▶ TASK DETAILS
Write all of the entries out again exactly, but not the images.

▶ RECORD EXCERPTS
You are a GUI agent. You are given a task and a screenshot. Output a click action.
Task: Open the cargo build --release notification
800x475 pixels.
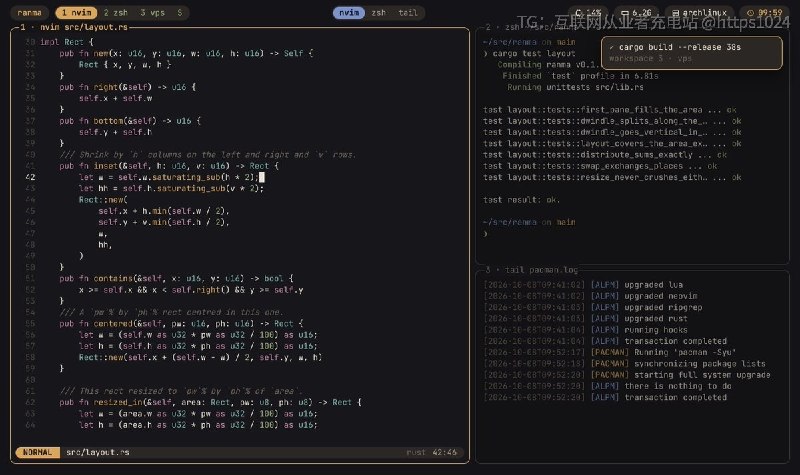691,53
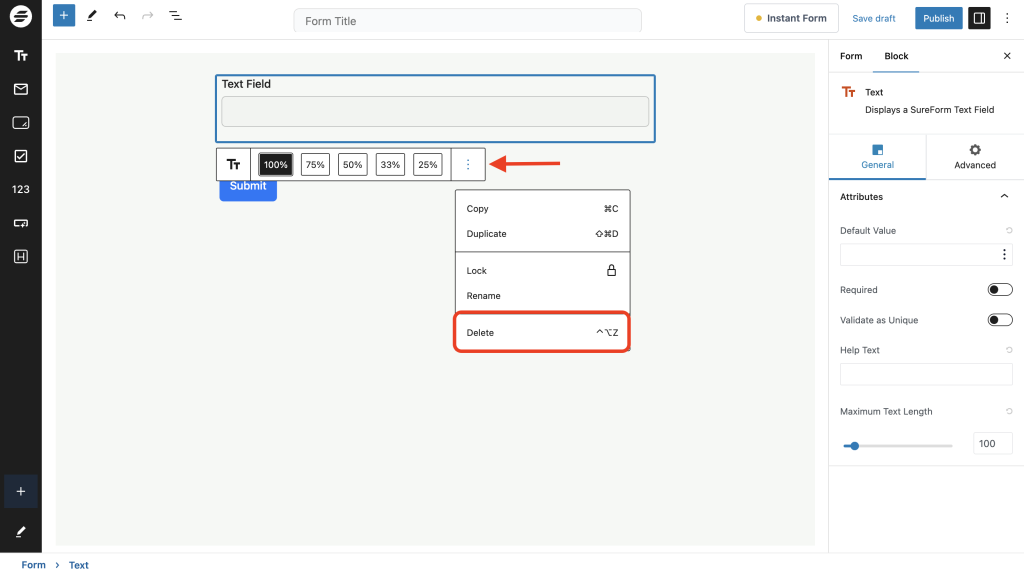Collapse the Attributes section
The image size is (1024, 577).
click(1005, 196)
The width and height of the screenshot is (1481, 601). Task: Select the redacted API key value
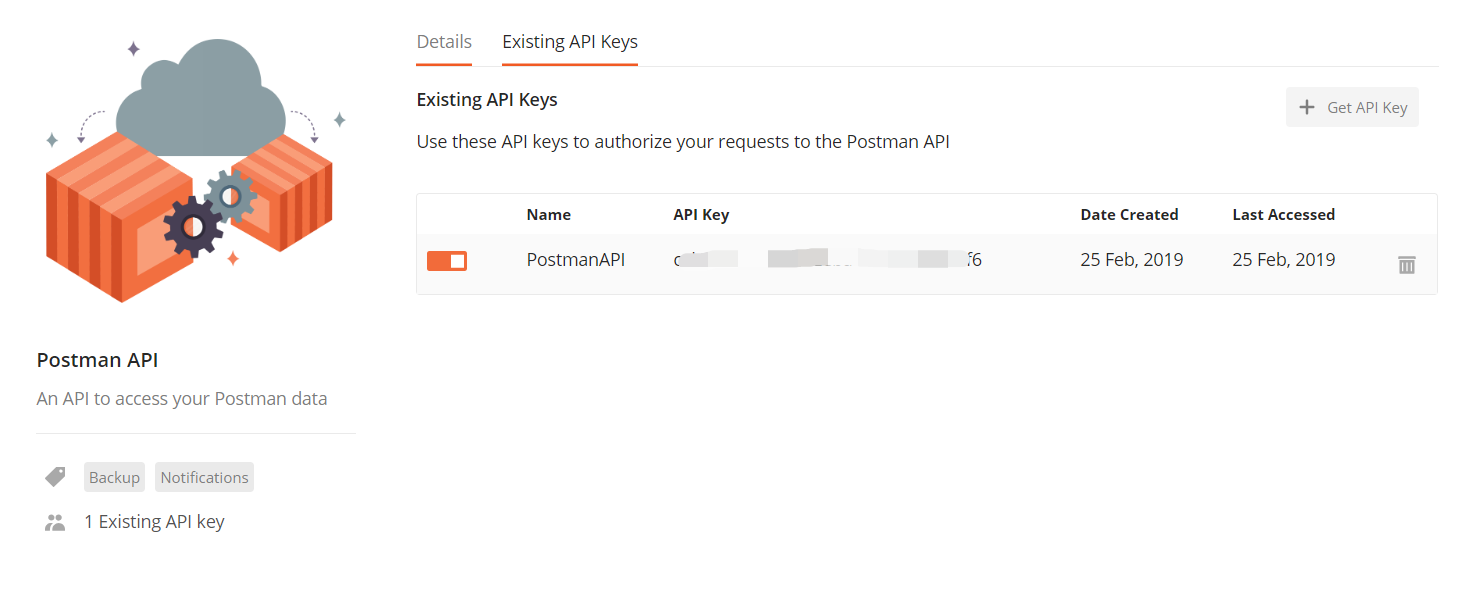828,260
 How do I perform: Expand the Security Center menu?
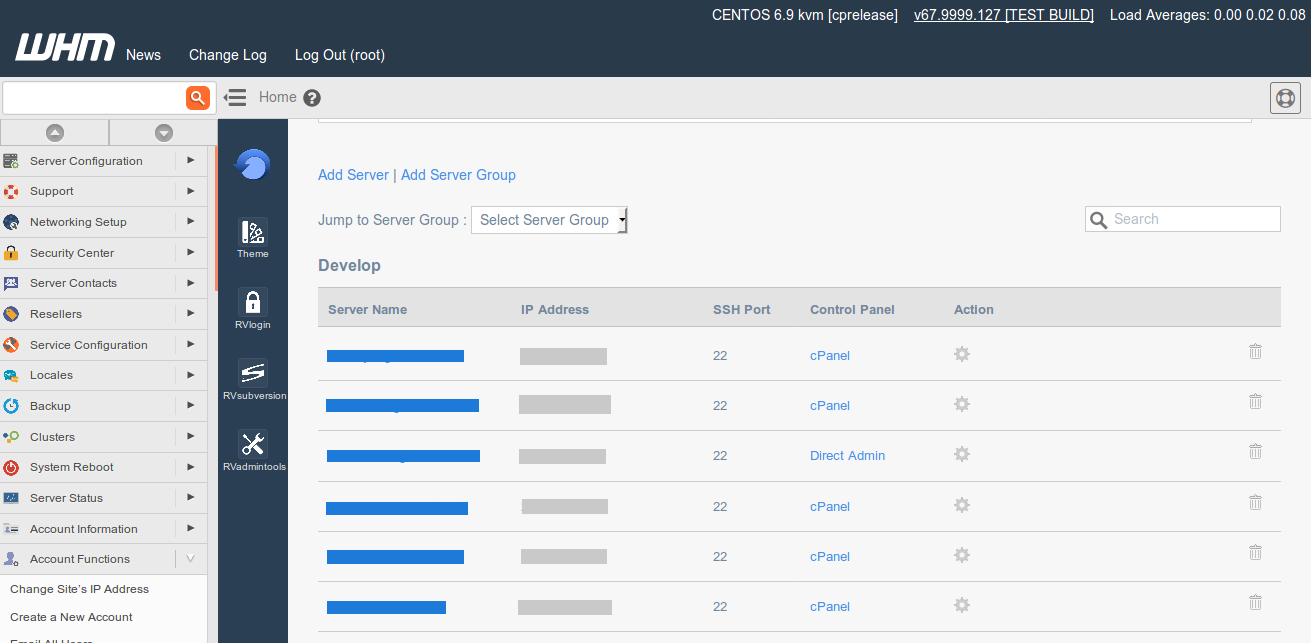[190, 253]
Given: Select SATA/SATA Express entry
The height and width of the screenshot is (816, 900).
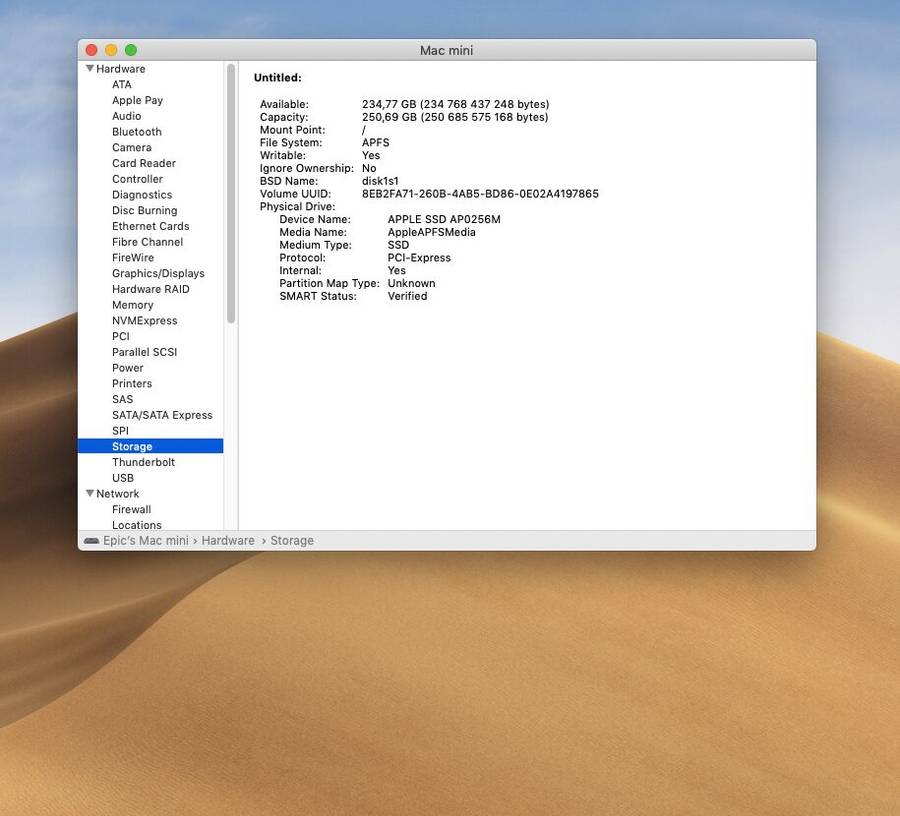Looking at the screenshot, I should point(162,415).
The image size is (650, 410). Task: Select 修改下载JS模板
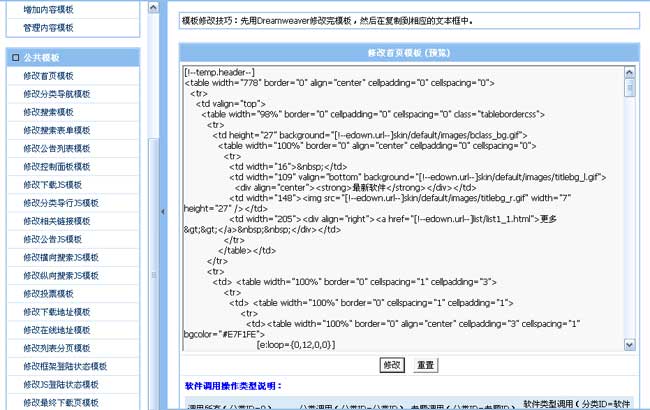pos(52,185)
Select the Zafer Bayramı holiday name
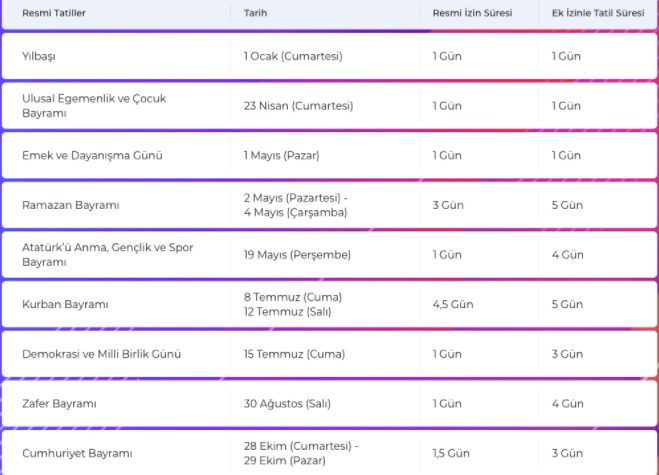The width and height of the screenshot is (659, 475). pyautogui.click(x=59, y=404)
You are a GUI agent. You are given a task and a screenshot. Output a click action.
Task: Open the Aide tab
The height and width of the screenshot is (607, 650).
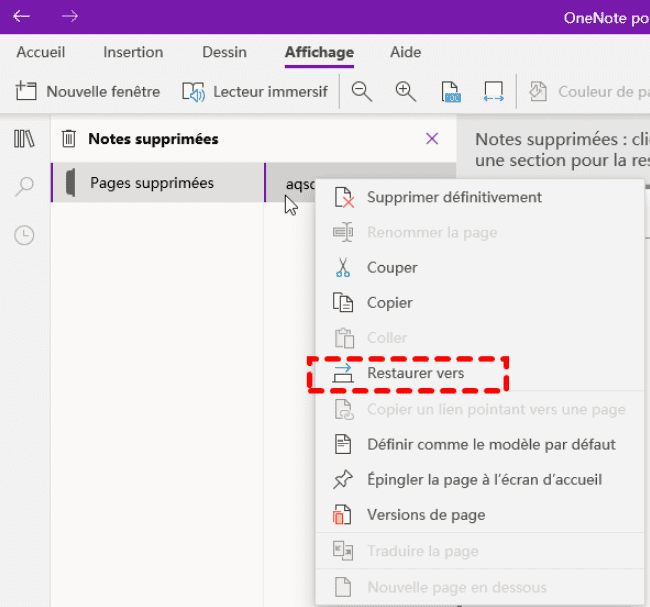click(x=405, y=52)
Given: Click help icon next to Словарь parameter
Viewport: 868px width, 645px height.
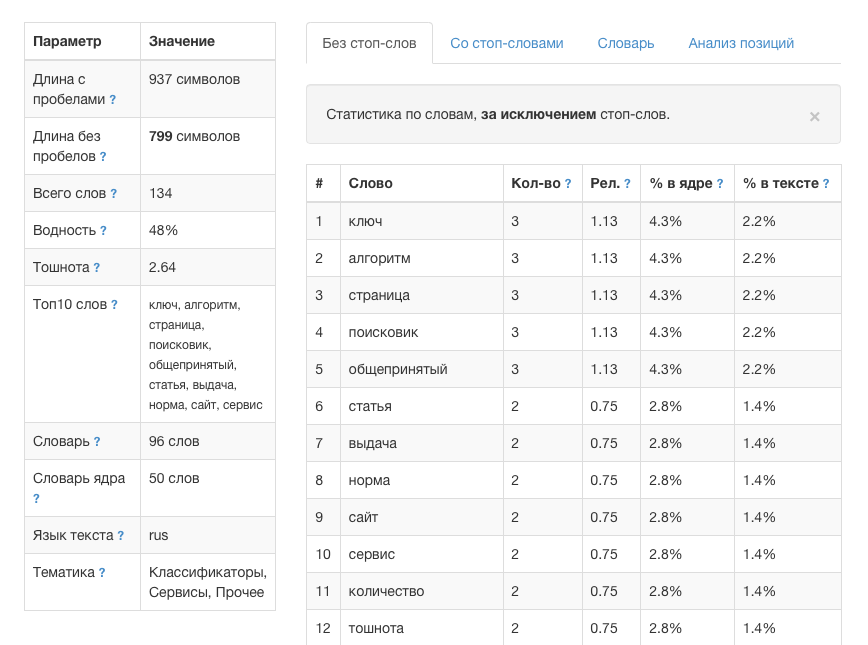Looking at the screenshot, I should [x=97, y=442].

▶ TASK ANSWER
You are a GUI agent. You are given a task and a screenshot. Output a click action.
Task: Open the cargo build --release notification
800x475 pixels.
691,53
Collapse the Attributes section
The image size is (1024, 577).
click(1005, 196)
The width and height of the screenshot is (1481, 601). Task: Select the redacted API key value
828,260
 How do I perform: Expand the Security Center menu?
[190, 253]
Given: Select SATA/SATA Express entry
The height and width of the screenshot is (816, 900).
Looking at the screenshot, I should point(162,415).
The image size is (650, 410). Task: Select 修改下载JS模板
pos(52,185)
Select the Zafer Bayramı holiday name
The width and height of the screenshot is (659, 475). pyautogui.click(x=59, y=404)
You are a GUI agent. You are given a task and a screenshot. Output a click action.
Task: Open the Aide tab
The height and width of the screenshot is (607, 650).
click(x=405, y=52)
Given: Click help icon next to Словарь parameter
Viewport: 868px width, 645px height.
Looking at the screenshot, I should [x=97, y=442].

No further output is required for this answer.